There have been some bearish articles about Starbucks this week, after the company announced plans to close a total of 600 under-performing stores and lay off 12,000 workers (hopefully, the Starbucks I am sitting in now won't be one of the stores that gets closed). The company is certainly facing two negative macro trends: rising input costs (milk, coffee, etc.) due to the Ag boom, and the weakness of the U.S. consumer (due to what I call the four horsemen1 for short). Given those negative macro trends, I wouldn't buy SBUX here, trading at an enterprise value/estimated forward earnings multiple of nearly 18x.

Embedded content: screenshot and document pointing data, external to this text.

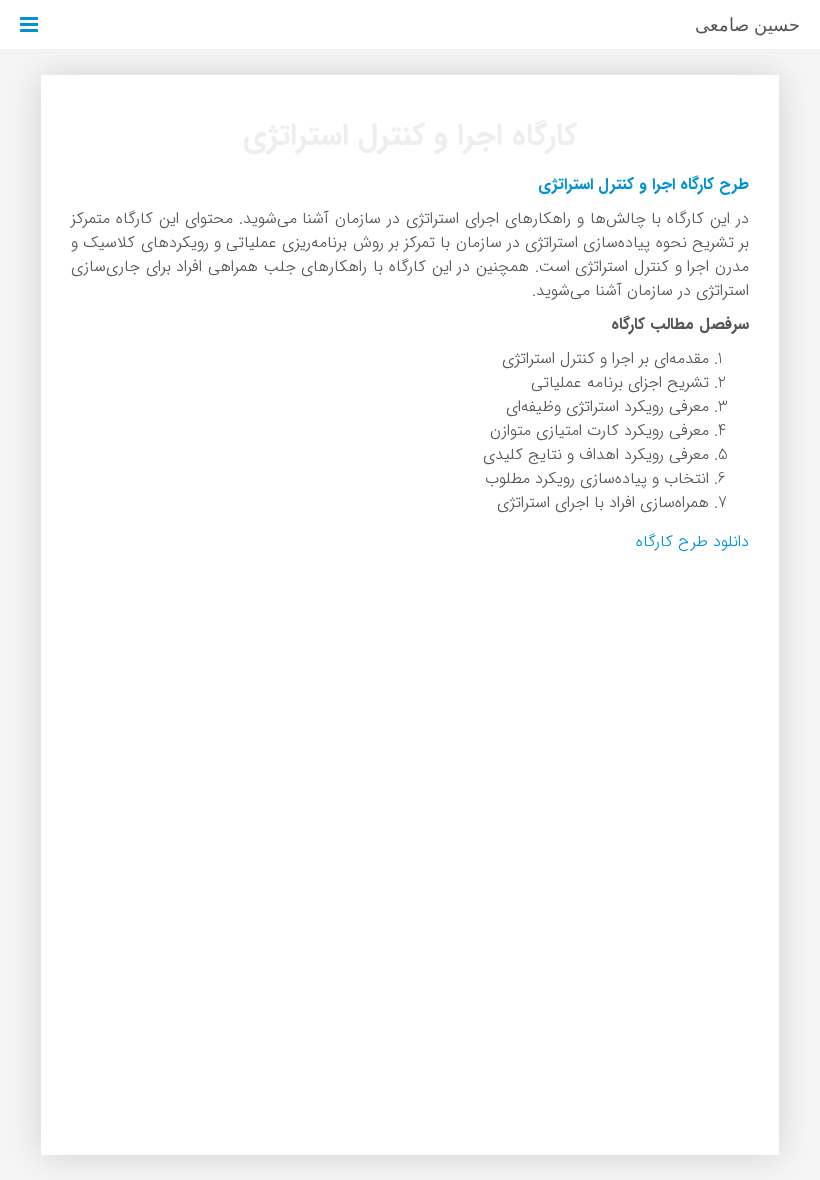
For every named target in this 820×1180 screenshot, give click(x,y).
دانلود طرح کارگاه (692, 541)
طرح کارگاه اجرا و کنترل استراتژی (643, 184)
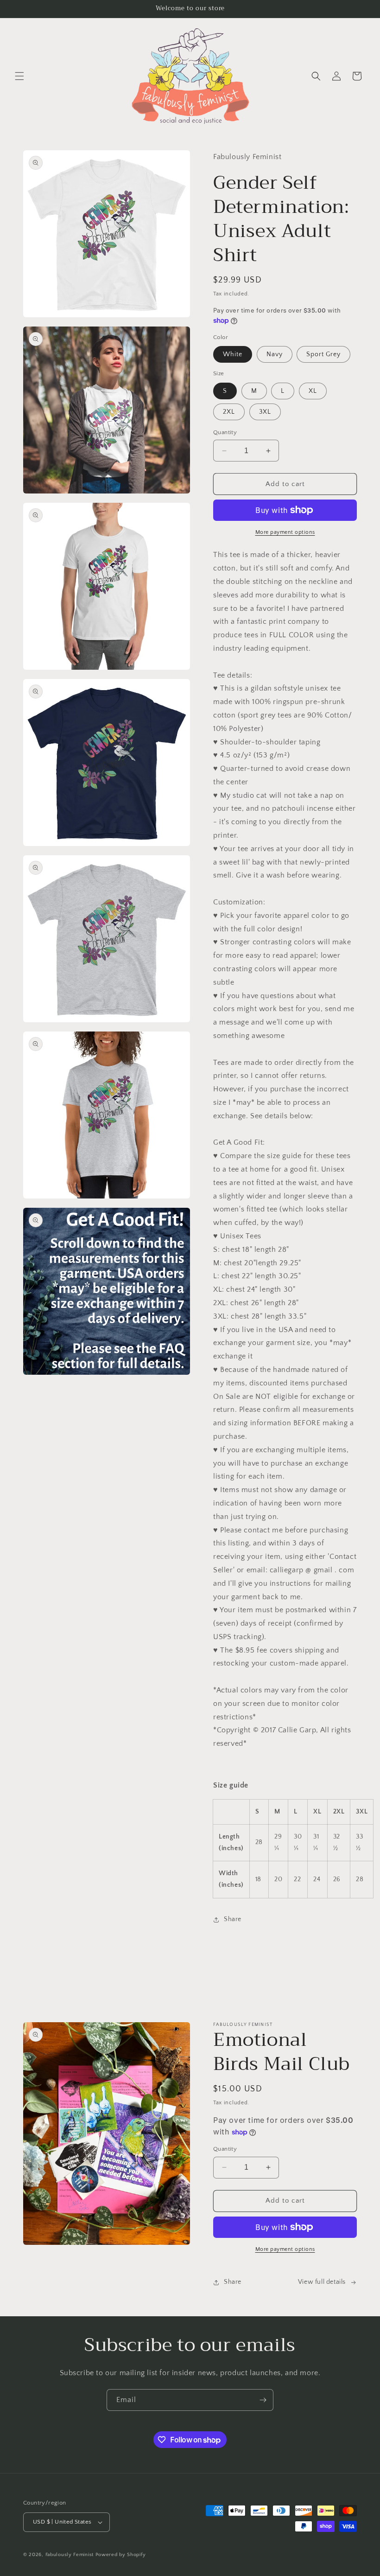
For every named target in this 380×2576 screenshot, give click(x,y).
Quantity (225, 432)
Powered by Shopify (120, 2554)
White (232, 354)
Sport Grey (323, 354)
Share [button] (232, 1919)
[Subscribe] (263, 2400)
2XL (229, 412)
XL (313, 391)
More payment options (285, 532)
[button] (19, 76)
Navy (274, 354)
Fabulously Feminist (69, 2554)
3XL (265, 412)
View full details (322, 2282)
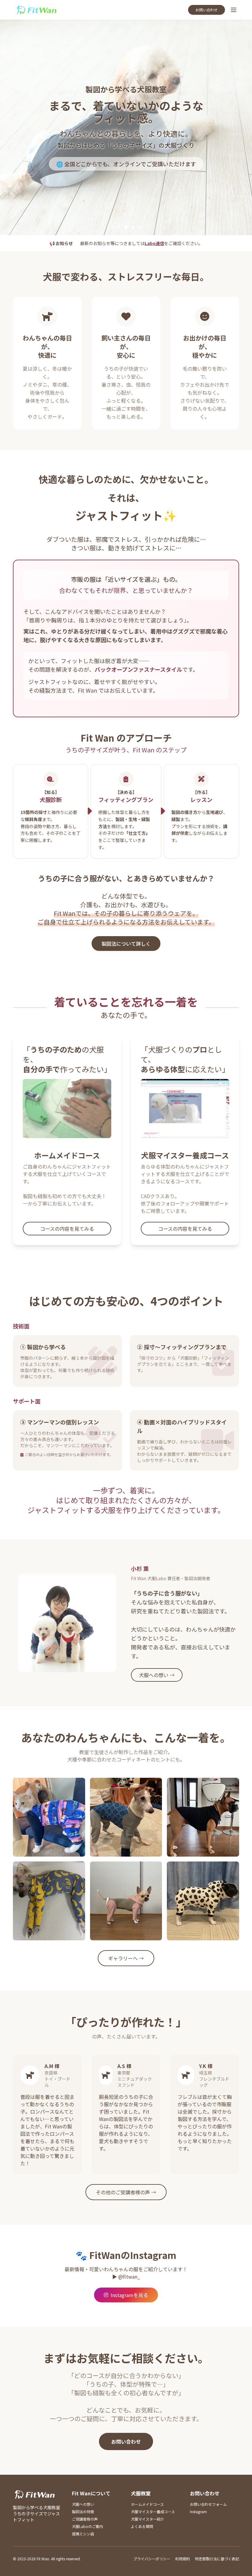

That said, Starbucks management does seem to be making some smart course corrections to its business. In addition to the recently announced cutbacks in their over-saturated U.S. market, an article in the WSJ earlier this week ("New Brew Attracts Customers, Flak") indicates that the new Pike Place Roast has been successful in increasing sales of drip coffee in Starbucks stores by (if memory serves -- I read this in the dead tree edition earlier in the week) 5%-15%. Most of that WSJ article is behind a subscription wall, unfortunately, but the bottom line of it was that -- despite vocal protests by fans of bold coffee -- sales are up with the new brew. So it looks like this was a smart move.
Perhaps Starbucks will be worth considering as a potential investment in a couple of years, if most of the negative macro trend of U.S. consumer weakness is behind us then, and the company is trading at a lower EV/forward earnings multiple. Maybe the stock will be a buy then, when it's trading in the single digits.
1High debt levels, lower access to credit, high energy prices, and the negative wealth effects due to the real estate bust and the struggling stock market.